I think no response is because you are all over the place you rambled on without a point. I will first say you stated that every 4=6 years you relapse, that speaks volumes get your ass to regular meetings when WE start to think we no longer need AA or NA we are already starting our relapse. 2 I no longer care who knows I belong to AA especially after picking up my 4 year chip. Remember " we will not regret the past nor wish to shut the door on it" this reminds me of where Ive been and where I now am at. If you have no DUIs or drug records you shouldn't have any probation, but even 1 can land you in an AP program for chemical dependency. If you truly want to be a RN and are called for it nothing else matters and you will jump through the hoops. I wish you luck with whatever you decide but again get to a meeting and continue to go regularly, do you have a sponsor? If not for God's sake and your sobriety get one today.

dirtyhippiegirl, BSN, RN

Specializes in PDN; Burn; Phone triage. Has 8 years experience.

My advice would be to find a recovery program that keeps you from relapsing. As evidenced by other threads in this forum, relapses are not looked upon lightly by the BON. Whether that includes AA or something else is up to you.

Plenty of people struggle with self-identifying as an addict after years of sobriety. Drifting away from AA can be a natural part of earned long-term sobriety. But you KNOW that you have a pattern of relapse behavior. Relapsing could cause you to lose your nursing license. (Or your job and other potential future employment opportunities, at least.) I think a little self-reflection is going to be necessary.

relapse is part of recovery. we go from every day constant use, to complete abstinence. one slip up every couple of years is a whole lot better then how we used to be. you can't beat ur self up. just brush urself off, get up and start over.
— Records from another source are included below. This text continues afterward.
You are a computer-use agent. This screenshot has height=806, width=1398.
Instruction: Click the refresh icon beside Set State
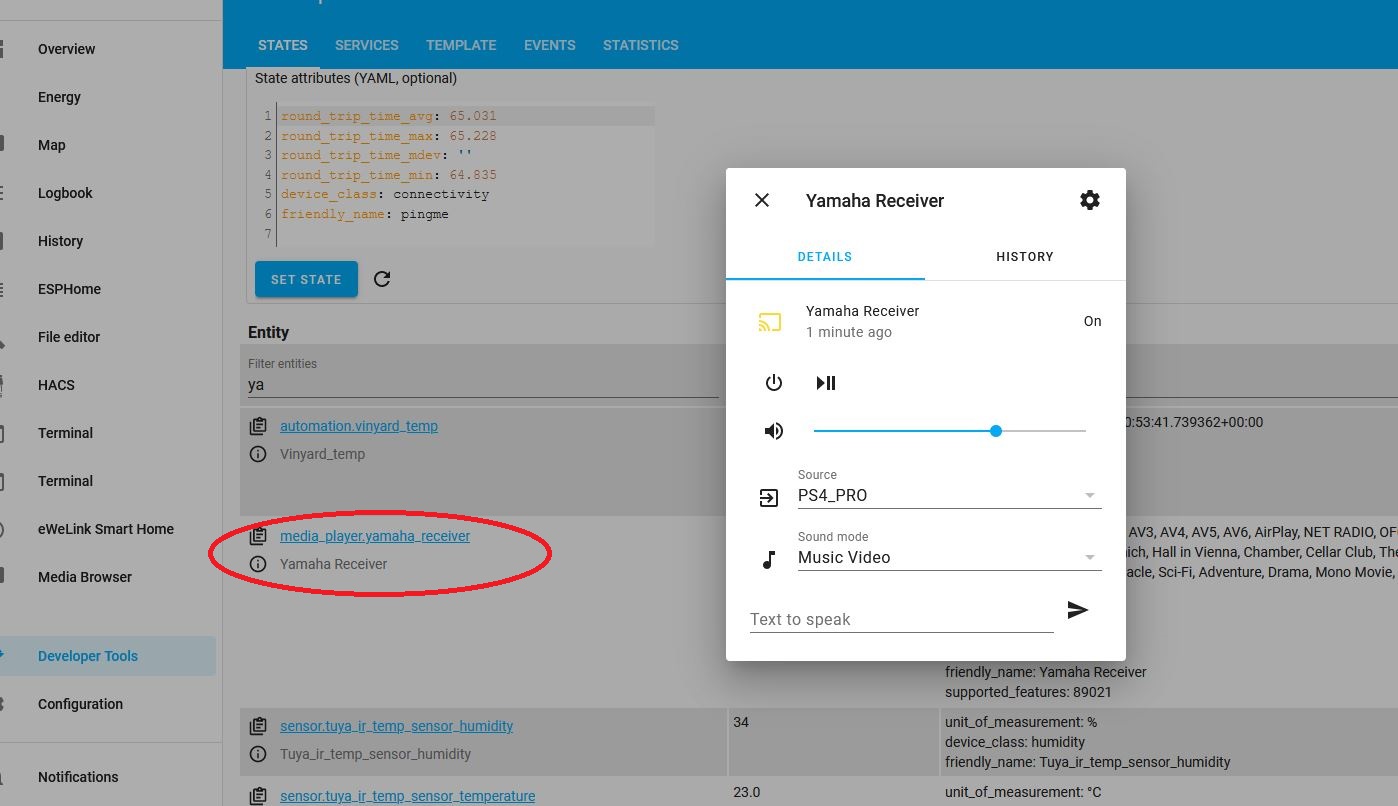pos(382,279)
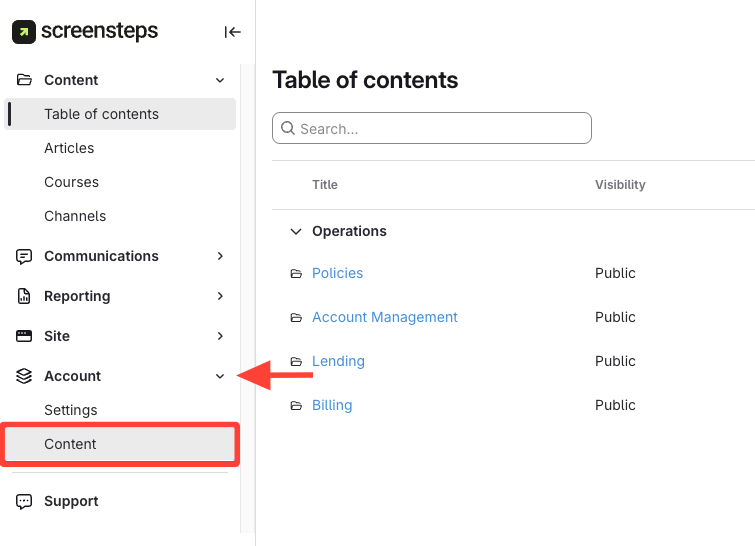Open the Account Management link
Image resolution: width=755 pixels, height=546 pixels.
click(385, 317)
Isn't the guilt awful? I've got a few 24/hrs & I still think that every one (family) thinks of me as that stupid kid that I used to be. Im also in school and was worried about the same thing. My sis is a DON and told me that most place don't care about your past, they look at job history. if you bounce around a lot to all different places, not staying anywhere for long, then that looks bad. if you have been at a couple of places for a decent amount of time, that is what is important.
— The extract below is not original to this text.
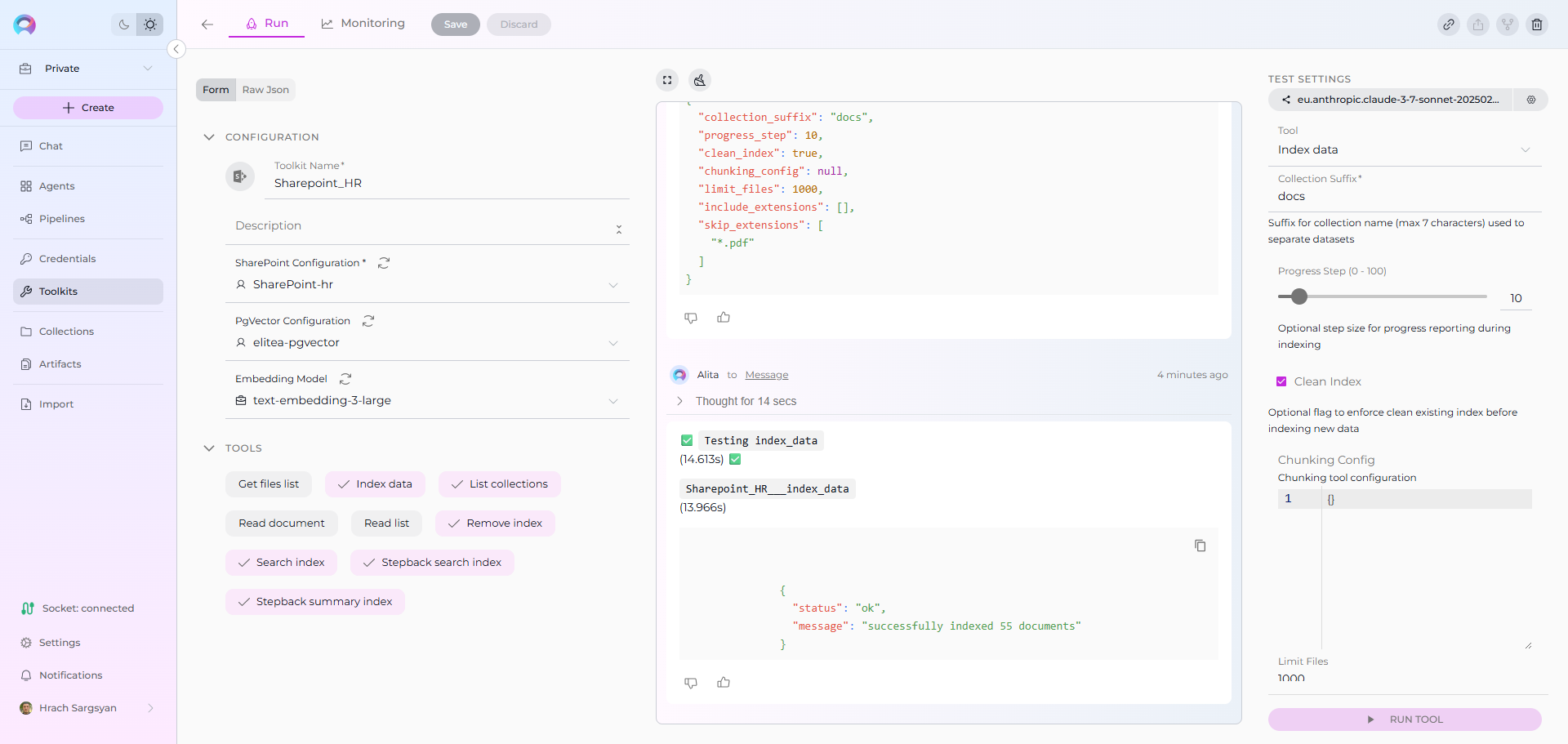Switch to Raw Json view
Image resolution: width=1568 pixels, height=744 pixels.
pos(265,90)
you got this girly! stay strong :sarcastic:

Well said dirtyhippiegirl! Self reflection is such a powerful tool! It is something I utilize every day with all aspects of my life including sobriety. Stay away from the Stinking Thinking! That is where you can get in trouble. You are already trying to justify not going to meetings but they are obviously a big part of your sobriety. Do your best to fit it into your schedule somehow.
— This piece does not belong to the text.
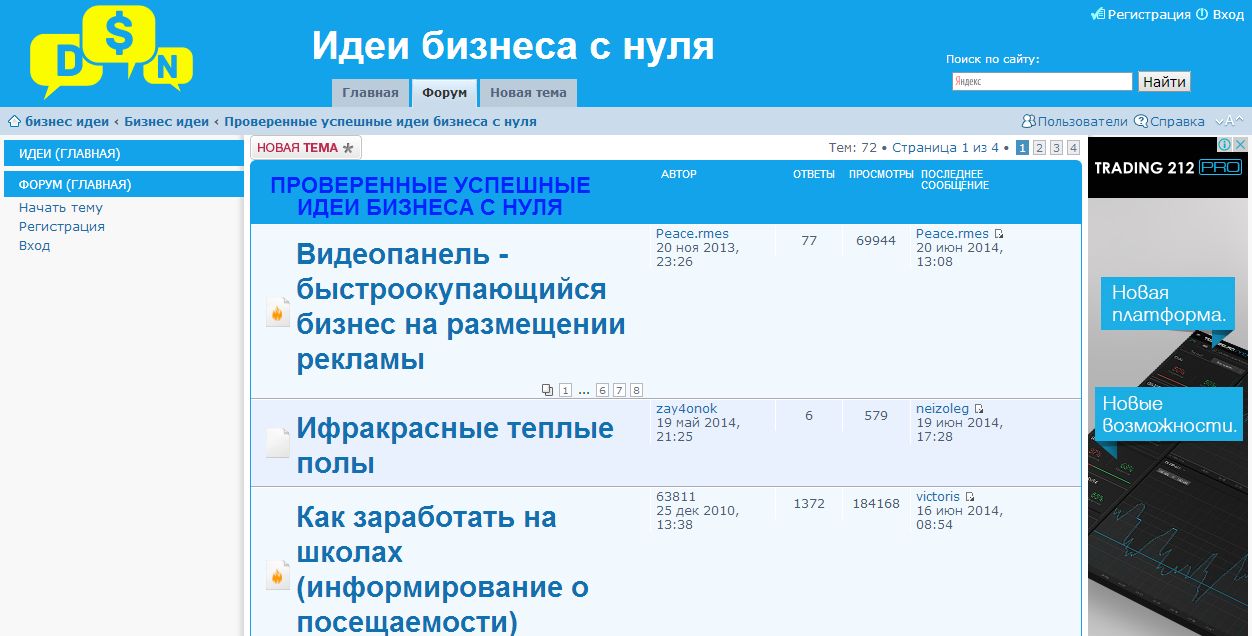Click the DSN speech-bubble site logo
The image size is (1252, 636).
click(110, 52)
Wow, lots of stuff going on here. The regular pattern of relapse concerns me--yes, it's often a part of the disease of addiction, but it's also a sign that the disease is not adequately under control. Please get with your sponsor and people in your group and try to figure out why you've had this pattern and what you can do about it--I would hate for you to have come this far, get through nursing school, then fail a drug test or something. I wish you the best of luck, whatever you do! As far as people recognizing you, so what? You know you're doing the right thing, going to meetings and working, if they have a problem with that, it's their problem--as far as I can tell, you're not doing anything wrong, so the heck with them! You don't have to feel guilty--you aren't a criminal, you're just living your life. It's not necessarily a bad thing that you're drifting away from your old social life (people, places, things, right?), as long as you're not drifting away from meetings and your sponsor--your history tells me these people are crucial to maintaining your sobriety. Recovery first!